After sanding these parts, I clamped and glued the base or plinth together.










I was curious to see how the chest's case would fit within the base as well as how the lid with the trim pieces would look all together so I staged it for a photograph. That's it below.










NEXT STEPS

My next steps will be to glue two boards together in order to make the thick lid trim parts. Also I determined I had enough scrap wormy maple boards leftover to make the case's bottom. Here I am deviating from the original Shaker plan that used one wide board for the case's bottom. Instead, to take care of wood expansion with the change of seasons, I will design my chest bottom with ship-lapped boards.


----------



## htl (Mar 24, 2015)

HappyHowie said:


> *Dovetail Base or Plinth*
> 
> With the dovetails cut both the tail and pin boards, I did a dry fit. These boards went together with ease. The photo below shows how well these joints fitted together.
> 
> ...


That is going to look soooo nice.


----------



## bearkatwood (Aug 19, 2015)

HappyHowie said:


> *Dovetail Base or Plinth*
> 
> With the dovetails cut both the tail and pin boards, I did a dry fit. These boards went together with ease. The photo below shows how well these joints fitted together.
> 
> ...


Nice work. I look forward to seeing it with finish.


----------



## HappyHowie (Jan 27, 2013)

*Base Cleats and Case Ship-Lap Bottom*

After gluing the chest's base, I selected poplar scraps to make cleats. The cleats will be used to fasten the chest's case to the base and the cleats to the base. The photo below shows the strips of poplar for these cleats. I pre-drilled holes that would fasten the cleat to the base and then holes from underneath that would hold the chest to the base.










I used yellow glue with screws to fasten these cleats flush to the top of the base. I also used scrap pieces of the wormy maple to reinforce the feet corners in the base.

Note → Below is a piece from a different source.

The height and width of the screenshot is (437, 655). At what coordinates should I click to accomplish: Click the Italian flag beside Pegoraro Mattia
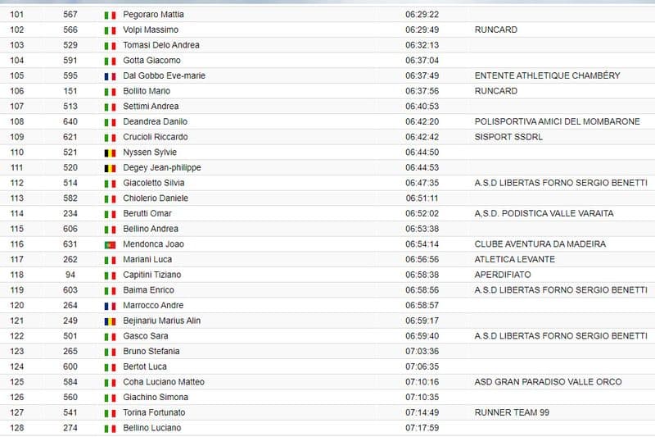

I initially was going to use poplar to make the bottom panel for the chest. However, I discovered that I had enough wormy maple to make ship-lap bottom boards. I went with the wormy maple. I figure a screw on each end of each board will allow the wood to move with the seasons. I pre-drilled and countersunk those holes.










The photographs below give close up views of the ship-lap bottom and the base.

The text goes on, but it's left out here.